In this appropriately workmanlike and energetic study Martin Danahay astutely examines the ambiguities surrounding the notion of ‘work’ in the Victorian period, focusing especially on the ambiguities involved in male definitions of labour and the evolving relation to the female worker. This study is marked by Danahay’s ability to call upon both literary and pictorial representations of work, and is as it were prompted by the fascinatingly complex relationship between the middle-class Arthur Munby and working-class Hannah Cullwick. Building on earlier studies by Adams, Kestner and Sussman, Danahay astutely identifies work as a crucial component of masculine identity, and he is particularly interesting on male celebrants of physical labour such as Carlyle and Ruskin. The Carlylean doctrine of work ascribed guilt to leisure pursuits but was also racially inflected in relation, for instance, to both the Irish and the Caribbean ‘black gentleman’. In this structure of feeling industriousness connoted manufacture in a strategy which attempted unsuccessfully to censor pleasure or sexuality.

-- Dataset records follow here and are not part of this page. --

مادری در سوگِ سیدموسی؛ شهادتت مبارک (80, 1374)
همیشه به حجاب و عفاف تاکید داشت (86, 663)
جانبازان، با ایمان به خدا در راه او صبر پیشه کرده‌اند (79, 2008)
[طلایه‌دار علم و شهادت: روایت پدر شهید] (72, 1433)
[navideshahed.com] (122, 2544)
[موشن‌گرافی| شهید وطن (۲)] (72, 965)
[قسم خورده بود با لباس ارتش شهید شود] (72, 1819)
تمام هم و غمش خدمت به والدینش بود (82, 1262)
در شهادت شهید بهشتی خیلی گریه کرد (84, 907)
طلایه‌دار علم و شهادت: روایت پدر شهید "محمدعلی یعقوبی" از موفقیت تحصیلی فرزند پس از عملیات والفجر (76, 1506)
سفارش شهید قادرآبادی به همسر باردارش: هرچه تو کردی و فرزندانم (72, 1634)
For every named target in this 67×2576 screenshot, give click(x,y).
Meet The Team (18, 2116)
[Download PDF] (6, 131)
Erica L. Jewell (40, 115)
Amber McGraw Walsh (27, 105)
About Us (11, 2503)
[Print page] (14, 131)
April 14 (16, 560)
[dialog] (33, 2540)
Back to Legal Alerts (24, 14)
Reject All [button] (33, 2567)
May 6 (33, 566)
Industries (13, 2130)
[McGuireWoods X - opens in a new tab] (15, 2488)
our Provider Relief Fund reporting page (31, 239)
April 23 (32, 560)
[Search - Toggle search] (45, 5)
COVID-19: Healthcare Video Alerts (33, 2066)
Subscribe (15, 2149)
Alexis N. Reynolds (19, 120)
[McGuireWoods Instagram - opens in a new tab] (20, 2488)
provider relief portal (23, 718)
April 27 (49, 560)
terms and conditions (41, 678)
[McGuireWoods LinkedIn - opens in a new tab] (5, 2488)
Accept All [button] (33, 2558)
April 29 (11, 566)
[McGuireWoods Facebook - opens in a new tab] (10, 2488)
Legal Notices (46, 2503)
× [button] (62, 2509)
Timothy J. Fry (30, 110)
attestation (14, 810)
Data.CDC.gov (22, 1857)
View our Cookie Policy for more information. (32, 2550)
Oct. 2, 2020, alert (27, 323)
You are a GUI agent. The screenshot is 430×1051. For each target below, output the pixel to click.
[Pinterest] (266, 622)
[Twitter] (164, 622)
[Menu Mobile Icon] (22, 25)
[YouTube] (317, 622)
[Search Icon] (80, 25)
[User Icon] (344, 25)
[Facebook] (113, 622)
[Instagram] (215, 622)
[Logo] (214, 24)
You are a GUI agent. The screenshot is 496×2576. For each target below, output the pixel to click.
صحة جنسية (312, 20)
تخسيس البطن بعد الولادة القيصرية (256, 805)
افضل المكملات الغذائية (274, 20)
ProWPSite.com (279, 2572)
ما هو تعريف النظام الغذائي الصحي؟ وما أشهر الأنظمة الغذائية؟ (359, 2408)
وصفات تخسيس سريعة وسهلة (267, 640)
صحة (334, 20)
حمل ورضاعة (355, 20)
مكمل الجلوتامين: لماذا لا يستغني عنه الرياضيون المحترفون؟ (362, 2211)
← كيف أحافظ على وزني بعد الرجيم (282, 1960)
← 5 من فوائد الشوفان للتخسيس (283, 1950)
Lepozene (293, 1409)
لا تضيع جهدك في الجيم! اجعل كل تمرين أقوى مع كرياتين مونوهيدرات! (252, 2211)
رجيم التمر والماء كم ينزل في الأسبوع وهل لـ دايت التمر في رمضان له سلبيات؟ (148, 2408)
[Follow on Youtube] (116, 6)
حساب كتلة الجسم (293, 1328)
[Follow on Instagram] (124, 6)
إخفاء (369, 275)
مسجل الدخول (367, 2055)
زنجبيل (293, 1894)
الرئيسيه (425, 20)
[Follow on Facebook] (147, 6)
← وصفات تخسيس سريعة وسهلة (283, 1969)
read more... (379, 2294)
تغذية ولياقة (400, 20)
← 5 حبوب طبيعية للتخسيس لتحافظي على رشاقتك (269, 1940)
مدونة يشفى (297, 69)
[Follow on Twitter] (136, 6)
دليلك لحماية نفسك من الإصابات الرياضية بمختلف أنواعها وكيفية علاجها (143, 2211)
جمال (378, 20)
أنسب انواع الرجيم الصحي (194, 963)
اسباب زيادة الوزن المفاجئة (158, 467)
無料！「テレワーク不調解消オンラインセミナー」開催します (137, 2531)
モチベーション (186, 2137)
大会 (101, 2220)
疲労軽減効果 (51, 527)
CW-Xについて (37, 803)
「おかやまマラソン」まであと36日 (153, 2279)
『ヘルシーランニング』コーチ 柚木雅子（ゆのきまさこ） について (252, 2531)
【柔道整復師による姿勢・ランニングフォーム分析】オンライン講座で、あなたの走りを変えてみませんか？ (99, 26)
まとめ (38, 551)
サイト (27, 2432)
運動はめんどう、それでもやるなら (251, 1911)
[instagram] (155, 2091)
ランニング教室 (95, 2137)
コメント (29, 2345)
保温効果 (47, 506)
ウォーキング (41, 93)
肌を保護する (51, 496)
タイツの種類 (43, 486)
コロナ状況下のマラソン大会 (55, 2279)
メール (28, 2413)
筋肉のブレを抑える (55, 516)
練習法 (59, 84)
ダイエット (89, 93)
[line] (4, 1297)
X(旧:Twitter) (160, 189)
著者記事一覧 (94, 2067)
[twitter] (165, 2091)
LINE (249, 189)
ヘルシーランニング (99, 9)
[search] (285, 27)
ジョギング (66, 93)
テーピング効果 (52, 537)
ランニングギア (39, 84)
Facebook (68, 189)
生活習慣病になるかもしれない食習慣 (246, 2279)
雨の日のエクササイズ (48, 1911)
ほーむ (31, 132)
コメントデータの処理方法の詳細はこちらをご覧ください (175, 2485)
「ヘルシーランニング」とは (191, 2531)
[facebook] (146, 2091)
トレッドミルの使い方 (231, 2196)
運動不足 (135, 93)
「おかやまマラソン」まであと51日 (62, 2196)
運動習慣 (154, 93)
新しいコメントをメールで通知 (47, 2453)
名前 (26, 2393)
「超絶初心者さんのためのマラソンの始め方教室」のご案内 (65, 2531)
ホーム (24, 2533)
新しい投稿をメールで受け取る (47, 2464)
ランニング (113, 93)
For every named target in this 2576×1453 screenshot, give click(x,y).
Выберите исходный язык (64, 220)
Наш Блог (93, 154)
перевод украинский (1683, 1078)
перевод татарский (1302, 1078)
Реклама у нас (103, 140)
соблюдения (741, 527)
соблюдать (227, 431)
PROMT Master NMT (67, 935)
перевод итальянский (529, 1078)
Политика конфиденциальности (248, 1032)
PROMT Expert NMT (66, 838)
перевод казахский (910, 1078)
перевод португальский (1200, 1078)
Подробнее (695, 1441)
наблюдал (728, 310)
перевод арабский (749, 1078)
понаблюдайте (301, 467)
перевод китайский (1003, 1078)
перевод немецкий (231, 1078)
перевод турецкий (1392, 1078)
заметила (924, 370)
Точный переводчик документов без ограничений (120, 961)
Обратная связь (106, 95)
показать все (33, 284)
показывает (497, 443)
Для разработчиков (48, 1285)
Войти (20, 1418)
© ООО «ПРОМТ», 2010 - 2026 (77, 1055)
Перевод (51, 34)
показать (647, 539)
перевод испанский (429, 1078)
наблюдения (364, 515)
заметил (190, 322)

Danahay offers trenchant readings of, for example, Hood’s ‘Song of the Shirt’ in conjunction with Redgrave’s picture of ‘the Sempstress’, and provides a lively if breathless survey of work in assorted works by Dickens. Gender at Work is specially interesting on the pre-Raphaelite concern with work, and inevitably Danahay has a good deal to say about Ford Madox Brown’s famous and problematic painting. Other chapters extend our understanding of the Munby-Cullwick relationship and of Ruskin’s well-intentioned but flawed projects of labour in the Ferry Hinksey road building and the Guild of St George, and Danahay concludes with a spirited analysis of the demise of the man at work and the countervailing rise of the New Woman in Gissing and elsewhere. One notable gap in this study is any consideration of the depiction of rural working-class labour by such middle-class observers as Hardy or Jefferies, but overall Gender at Work accomplishes its objectives with range, fluency and insight, and makes a genuinely new contribution to the burgeoning field of Victorian gender studies.